Killing Patton: The Strange Death of World War II’s Most Audacious General by Bill O’Reilly & Martin Dugard tells of the famous general’s exploits during World War II, exploring the possibility (as remote as it was) that he was assassinated. Mr. O’Reilly is a TV journalist with his own show on Fox, and Mr. Dugard is a best selling author.
- 352 pages
- Publisher: Henry Holt and Company
- Language: English
- ISBN-10: 080509668X
As someone who has a great interest in the World War II era, I was looking forward to reading this book. Killing Patton: The Strange Death of World War II’s Most Audacious General by Bill O’Reilly & Martin Dugard has been recommended to me by a few people who knew of my interest, all of them are avid viewers of Fox News.
I blame myself, as I should have know better (and I am by no means a bleeding heart liberal).
This book takes every gossip, rumor, and worst, historically discredited banality about World War II and presents them as undisputed facts. The authors claim, right off the bat, that the famous car crash that killed General Patton was much more than just an accident. The authors insinuate that Bill Donovan, known as Wild Bill, head of the Office of Strategic Services (OSS), was involved, when the tough general refused to die he was shot in the neck with some sort of projectile, and when that didn’t help… get this… Soviet agents broke into Patton’s hospital room (in a US Army American hospital in Europe) and finished the job using poison, me thinks.

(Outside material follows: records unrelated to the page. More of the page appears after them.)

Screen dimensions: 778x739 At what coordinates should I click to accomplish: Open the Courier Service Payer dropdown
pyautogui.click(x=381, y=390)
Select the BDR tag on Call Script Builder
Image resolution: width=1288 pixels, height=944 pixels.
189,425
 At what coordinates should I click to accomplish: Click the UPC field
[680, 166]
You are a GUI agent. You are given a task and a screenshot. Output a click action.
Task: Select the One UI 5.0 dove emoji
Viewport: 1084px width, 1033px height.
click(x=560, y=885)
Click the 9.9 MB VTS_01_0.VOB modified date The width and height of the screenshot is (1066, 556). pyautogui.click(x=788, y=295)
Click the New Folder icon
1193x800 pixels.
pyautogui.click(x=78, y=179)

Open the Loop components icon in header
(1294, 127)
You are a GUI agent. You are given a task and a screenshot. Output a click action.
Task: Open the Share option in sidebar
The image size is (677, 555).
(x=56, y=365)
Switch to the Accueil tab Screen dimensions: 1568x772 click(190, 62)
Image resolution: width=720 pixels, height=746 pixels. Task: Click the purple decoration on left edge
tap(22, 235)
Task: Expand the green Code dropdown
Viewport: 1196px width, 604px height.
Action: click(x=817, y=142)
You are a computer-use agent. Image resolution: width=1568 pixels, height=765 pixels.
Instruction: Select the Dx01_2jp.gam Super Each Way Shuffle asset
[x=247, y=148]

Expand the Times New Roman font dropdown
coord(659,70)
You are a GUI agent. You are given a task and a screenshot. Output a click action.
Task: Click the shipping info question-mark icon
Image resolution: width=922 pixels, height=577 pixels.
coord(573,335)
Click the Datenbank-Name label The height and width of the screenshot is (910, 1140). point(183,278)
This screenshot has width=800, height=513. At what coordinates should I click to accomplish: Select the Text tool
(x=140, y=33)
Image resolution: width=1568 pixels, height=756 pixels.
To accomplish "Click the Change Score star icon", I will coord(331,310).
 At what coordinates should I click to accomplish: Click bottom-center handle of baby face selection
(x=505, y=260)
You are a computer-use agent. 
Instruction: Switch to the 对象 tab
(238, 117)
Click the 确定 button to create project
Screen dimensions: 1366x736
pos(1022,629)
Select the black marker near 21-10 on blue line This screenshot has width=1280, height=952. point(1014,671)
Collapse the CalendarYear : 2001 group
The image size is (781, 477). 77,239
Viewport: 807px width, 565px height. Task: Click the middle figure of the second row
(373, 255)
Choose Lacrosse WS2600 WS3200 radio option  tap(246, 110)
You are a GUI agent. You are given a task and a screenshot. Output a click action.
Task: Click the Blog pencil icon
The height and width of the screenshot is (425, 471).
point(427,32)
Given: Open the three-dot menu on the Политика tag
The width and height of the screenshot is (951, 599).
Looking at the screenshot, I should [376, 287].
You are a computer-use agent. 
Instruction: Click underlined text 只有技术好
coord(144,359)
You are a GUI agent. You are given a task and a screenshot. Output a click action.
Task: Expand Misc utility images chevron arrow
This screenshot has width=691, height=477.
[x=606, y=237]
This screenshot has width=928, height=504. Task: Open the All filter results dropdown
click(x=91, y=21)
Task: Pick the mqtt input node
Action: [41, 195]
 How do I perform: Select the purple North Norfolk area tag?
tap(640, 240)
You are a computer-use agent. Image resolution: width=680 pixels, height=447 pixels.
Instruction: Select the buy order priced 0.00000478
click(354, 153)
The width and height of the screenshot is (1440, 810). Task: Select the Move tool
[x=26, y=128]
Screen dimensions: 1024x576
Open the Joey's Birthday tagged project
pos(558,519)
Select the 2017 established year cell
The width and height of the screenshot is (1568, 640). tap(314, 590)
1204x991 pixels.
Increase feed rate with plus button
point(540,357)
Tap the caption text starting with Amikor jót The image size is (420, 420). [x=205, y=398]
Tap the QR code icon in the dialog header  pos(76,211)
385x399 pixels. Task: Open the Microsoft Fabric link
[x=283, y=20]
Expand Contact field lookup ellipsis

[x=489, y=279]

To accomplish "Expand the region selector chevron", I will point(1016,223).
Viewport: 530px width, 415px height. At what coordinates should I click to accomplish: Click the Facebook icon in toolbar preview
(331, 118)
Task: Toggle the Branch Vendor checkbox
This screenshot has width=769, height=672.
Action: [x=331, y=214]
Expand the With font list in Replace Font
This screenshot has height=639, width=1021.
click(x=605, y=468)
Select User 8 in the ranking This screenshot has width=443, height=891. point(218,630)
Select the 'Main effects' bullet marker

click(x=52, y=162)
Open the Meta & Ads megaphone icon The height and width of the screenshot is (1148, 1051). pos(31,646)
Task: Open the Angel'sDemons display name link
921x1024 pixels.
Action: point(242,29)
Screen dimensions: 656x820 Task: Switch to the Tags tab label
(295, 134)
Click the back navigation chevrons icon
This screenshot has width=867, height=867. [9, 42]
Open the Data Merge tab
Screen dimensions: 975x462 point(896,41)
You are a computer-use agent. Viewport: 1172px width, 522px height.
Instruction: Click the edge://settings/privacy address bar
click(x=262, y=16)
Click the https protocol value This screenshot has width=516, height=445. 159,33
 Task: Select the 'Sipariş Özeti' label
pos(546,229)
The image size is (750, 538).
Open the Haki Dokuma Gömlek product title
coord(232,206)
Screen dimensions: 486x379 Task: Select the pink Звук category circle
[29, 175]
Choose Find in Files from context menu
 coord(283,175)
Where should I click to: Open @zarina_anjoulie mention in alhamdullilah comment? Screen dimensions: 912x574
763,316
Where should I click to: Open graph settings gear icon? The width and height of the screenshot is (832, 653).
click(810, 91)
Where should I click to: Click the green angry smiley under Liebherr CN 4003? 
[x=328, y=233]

Then the authors have the audacity to claim that they are “not conspiracy theorists”. To prove that claim, the authors bring “proof” such as that of a US counterintelligence officer, who said that someone told him that Soviet dictator Joseph Stalin wanted Patton dead (third degree hearsay). I think the list of people Stalin didn’t want dead would be shorter. Then they present a soldier who was presumably told by Wild Bill, a cunning spy master well versed in doublespeak and innuendos, that he flat out told him to murder Patton.
All this with zero evidence, by the way.
The authors seem to think Patton’s military genius was held back by General Dwight Eisenhower, and if he only let him loose he would have driven to Berlin with his 3rd Army and won the war. While Patton was an excellent military general, a genius in open pursuit, he was not the extraordinary superhuman the book makes him out to be. This, I feel, is not only a disservice to the other fine folks who fought the war, but to General Patton himself.
Finally, the book practically skips over the whole “killing” part. There is very little, if any, mention of the investigation following the crush. There are some hints and innuendos about some ridiculous conspiracies but no follow up. Either the authors didn’t do their research, or, more likely, there simply isn’t enough evidence to support their outlandish conspiracy theory.
Zohar — Man of la Book
Disclaimer: I borrowed this book from the local library.